Poster Presentation 47th Lorne Genome Conference 2026

Construction of the first plant artificial chromosome (PAC) (135437)

James Lloyd 1
  1. The University of Western Australia, Crawley, WA, Australia

Re-writing genomes in complex eukaryotes such as plants and humans have been challenging. While bacterial artificial chromosomes (BACs) and yeast artificial chromosomes (YACs) were developed decades ago, limited progress in the construction of a functioning plant artificial chromosome (PAC) has been made. This is in part due to the complex natural genomes of plants and long generation times of plants. Unlike in yeast, plant centromeres and origins of DNA replication are not encoded purely at the sequence level and are instead controlled by epigenetic mechanisms. The centromeres of plants are defined not by their underlying sequence identify but by the self-reinforcing presence of the cenH3 variant of H3. Furthermore, most plants lack the molecular genetic toolkit that was critical for such developments in yeast and bacteria, limiting progress. Here, we propose to make the first PAC using the model moss Physcomitrium patens (Physco). Physco, unlike other land plants, is able to edit DNA via homologous recombination much like yeast can, thus allowing for in planta alterations to the PAC. Furthermore, episomes without any known origin of DNA replication can be maintained in Physco. Thus, we aim to construct a synthetic centromere (synCEN), synthetic telomeres (synTEL), and reporter genes as a genetic payload into a PAC and show that it is more faithfully inherited than a regular moss episome.
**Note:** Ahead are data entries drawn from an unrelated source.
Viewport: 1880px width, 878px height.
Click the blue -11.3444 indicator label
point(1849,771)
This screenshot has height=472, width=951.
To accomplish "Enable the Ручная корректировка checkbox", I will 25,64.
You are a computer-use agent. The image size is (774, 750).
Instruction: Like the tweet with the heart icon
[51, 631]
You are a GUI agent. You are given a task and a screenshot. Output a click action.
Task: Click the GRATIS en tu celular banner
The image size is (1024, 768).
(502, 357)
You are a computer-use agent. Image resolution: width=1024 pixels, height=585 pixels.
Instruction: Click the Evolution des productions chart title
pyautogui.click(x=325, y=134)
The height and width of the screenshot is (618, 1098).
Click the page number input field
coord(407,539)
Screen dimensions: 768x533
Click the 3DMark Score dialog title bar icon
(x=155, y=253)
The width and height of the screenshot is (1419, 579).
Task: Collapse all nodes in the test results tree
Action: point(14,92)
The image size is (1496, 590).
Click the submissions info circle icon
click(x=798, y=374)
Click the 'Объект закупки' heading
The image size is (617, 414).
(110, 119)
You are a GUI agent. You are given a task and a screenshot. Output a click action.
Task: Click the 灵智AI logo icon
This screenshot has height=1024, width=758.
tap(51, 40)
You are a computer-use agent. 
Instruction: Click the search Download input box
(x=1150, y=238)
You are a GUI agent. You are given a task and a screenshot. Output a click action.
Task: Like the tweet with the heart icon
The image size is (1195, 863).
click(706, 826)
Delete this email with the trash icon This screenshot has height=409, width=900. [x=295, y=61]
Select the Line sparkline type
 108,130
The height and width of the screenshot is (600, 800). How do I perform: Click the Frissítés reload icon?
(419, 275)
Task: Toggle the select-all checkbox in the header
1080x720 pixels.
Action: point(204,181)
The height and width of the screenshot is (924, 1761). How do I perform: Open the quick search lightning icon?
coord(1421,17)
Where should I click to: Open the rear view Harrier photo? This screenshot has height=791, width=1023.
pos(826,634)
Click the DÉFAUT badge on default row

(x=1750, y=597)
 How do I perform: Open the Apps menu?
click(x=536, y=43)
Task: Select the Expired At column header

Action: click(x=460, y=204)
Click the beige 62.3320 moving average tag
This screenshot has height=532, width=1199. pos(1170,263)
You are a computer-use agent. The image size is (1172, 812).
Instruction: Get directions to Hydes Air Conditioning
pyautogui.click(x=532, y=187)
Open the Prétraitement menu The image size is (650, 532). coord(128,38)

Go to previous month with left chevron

This will then be expanded in planta to a 1 Mb PAC and transferred to our crop target, potato, to demonstrate cross-species compatibility of our PAC. Ultimately, we aim to create the first modular orthogonal synthetic scaffold for trait augmentation in plants, providing a new platform for delivery of large and complex genetic payloads to improve plant performance, productivity, and robustness.